Global variables are accessed using PC-relative address so it needs to
be handled separately. The PC-rel addressing is detected by using
DWARF_REG_PC. On x86, %rip register would be used.

The address can be calculated using the ip and offset in the
instruction. But it should start from the next instruction so add
calculate_pcrel_addr() to do it properly.

But global variables defined in a different file would only have a
declaration which doesn't include a location list. So it first tries
to get the type info using the address, and then looks up the variable
declarations using name. The name of global variables should be get
from the symbol table. The declaration would have the type info.

So extend find_var_type() to take both address and name for global
variables.

The stat is now looks like:

Annotate data type stats:
total 294, ok 153 (52.0%), bad 141 (48.0%)
-----------------------------------------------------------
30 : no_sym
32 : no_mem_ops
61 : no_var
10 : no_typeinfo
8 : bad_offset

Signed-off-by: Namhyung Kim <[email protected]>
---
tools/perf/util/annotate-data.c | 38 ++++++++++++++++------
tools/perf/util/annotate-data.h | 6 ++--
tools/perf/util/annotate.c | 57 +++++++++++++++++++++++++++++++--
tools/perf/util/annotate.h | 4 +++
4 files changed, 92 insertions(+), 13 deletions(-)

diff --git a/tools/perf/util/annotate-data.c b/tools/perf/util/annotate-data.c
index 58c0fac42e9d..e375dd288f67 100644
--- a/tools/perf/util/annotate-data.c
+++ b/tools/perf/util/annotate-data.c
@@ -240,7 +240,8 @@ static int check_variable(Dwarf_Die *var_die, Dwarf_Die *type_die, int offset,

/* The result will be saved in @type_die */
static int find_data_type_die(struct debuginfo *di, u64 pc, u64 addr,
- struct annotated_op_loc *loc, Dwarf_Die *type_die)
+ const char *var_name, struct annotated_op_loc *loc,
+ Dwarf_Die *type_die)

#### [Supplied information]
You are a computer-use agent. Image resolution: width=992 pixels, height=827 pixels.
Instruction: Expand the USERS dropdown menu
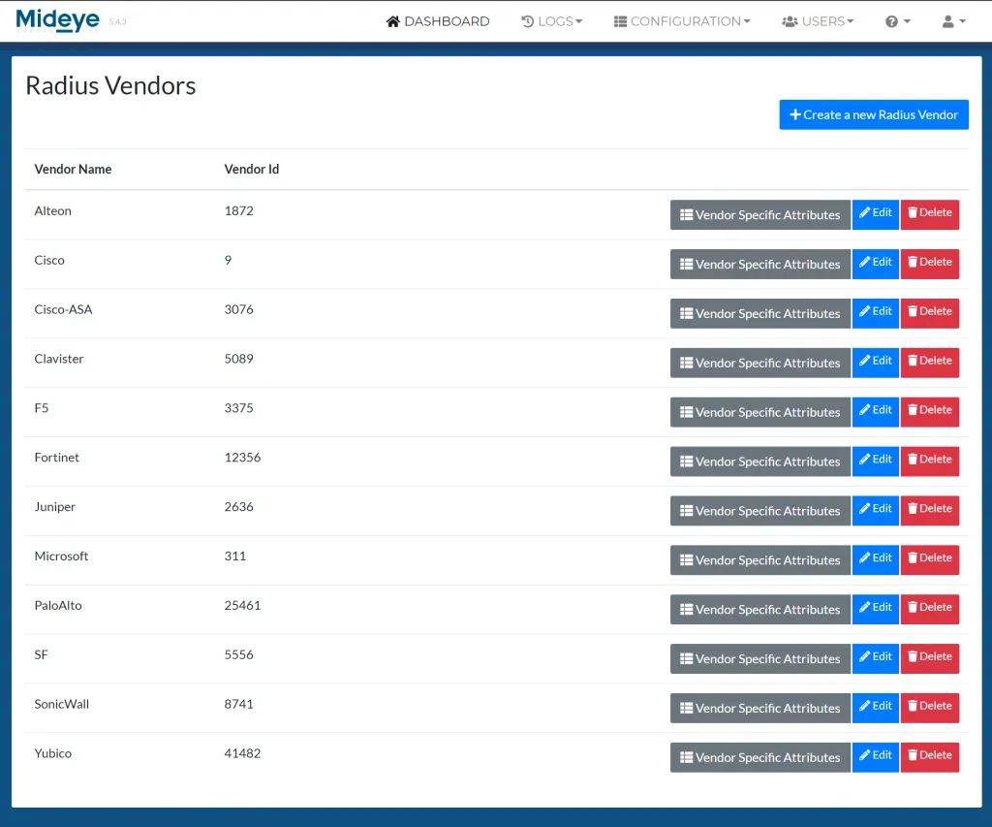tap(818, 20)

#### [What you need to do]
A. Duplicate the part of the perf patch text starting with "So extend find_var_type()" and going on through "bad 141 (48.0%)".
B. Translate this sentence from the perf patch text into Spanish: "The address can be calculated using the ip and offset in the instruction."
C. Continue the perf patch text from its last line, picking up the diff of the global-variable handling change.

#### [Results of the exercise]
A.
So extend find_var_type() to take both address and name for global
variables.

The stat is now looks like:

Annotate data type stats:
total 294, ok 153 (52.0%), bad 141 (48.0%)

B. La dirección se puede calcular usando el ip y el desplazamiento de la instrucción.

C.
{
Dwarf_Die cu_die, var_die;
Dwarf_Die *scopes = NULL;
@@ -258,11 +259,21 @@ static int find_data_type_die(struct debuginfo *di, u64 pc, u64 addr,
reg = loc->reg1;
offset = loc->offset;

- if (reg == DWARF_REG_PC &&
- die_find_variable_by_addr(&cu_die, pc, addr, &var_die, &offset)) {
- ret = check_variable(&var_die, type_die, offset,
- /*is_pointer=*/false);
- goto out;
+ if (reg == DWARF_REG_PC) {
+ if (die_find_variable_by_addr(&cu_die, pc, addr, &var_die, &offset)) {
+ ret = check_variable(&var_die, type_die, offset,
+ /*is_pointer=*/false);
+ loc->offset = offset;
+ goto out;
+ }
+
+ if (var_name && die_find_variable_at(&cu_die, var_name, pc,
+ &var_die)) {
+ ret = check_variable(&var_die, type_die, 0,
+ /*is_pointer=*/false);
+ /* loc->offset will be updated by the caller */
+ goto out;
+ }
}

/* Get a list of nested scopes - i.e. (inlined) functions and blocks. */
@@ -285,6 +296,7 @@ static int find_data_type_die(struct debuginfo *di, u64 pc, u64 addr,
/* Found a variable, see if it's correct */
ret = check_variable(&var_die, type_die, offset,
reg != DWARF_REG_PC);
+ loc->offset = offset;
goto out;
}

@@ -306,13 +318,21 @@ static int find_data_type_die(struct debuginfo *di, u64 pc, u64 addr,
* @ms: map and symbol at the location
* @ip: instruction address of the memory access
* @loc: instruction operand location
+ * @addr: data address of the memory access
+ * @var_name: global variable name
*
* This functions searches the debug information of the binary to get the data
- * type it accesses. The exact location is expressed by (ip, reg, offset).
+ * type it accesses. The exact location is expressed by (@ip, reg, offset)
+ * for pointer variables or (@ip, @addr) for global variables. Note that global
+ * variables might update the @loc->offset after finding the start of the variable.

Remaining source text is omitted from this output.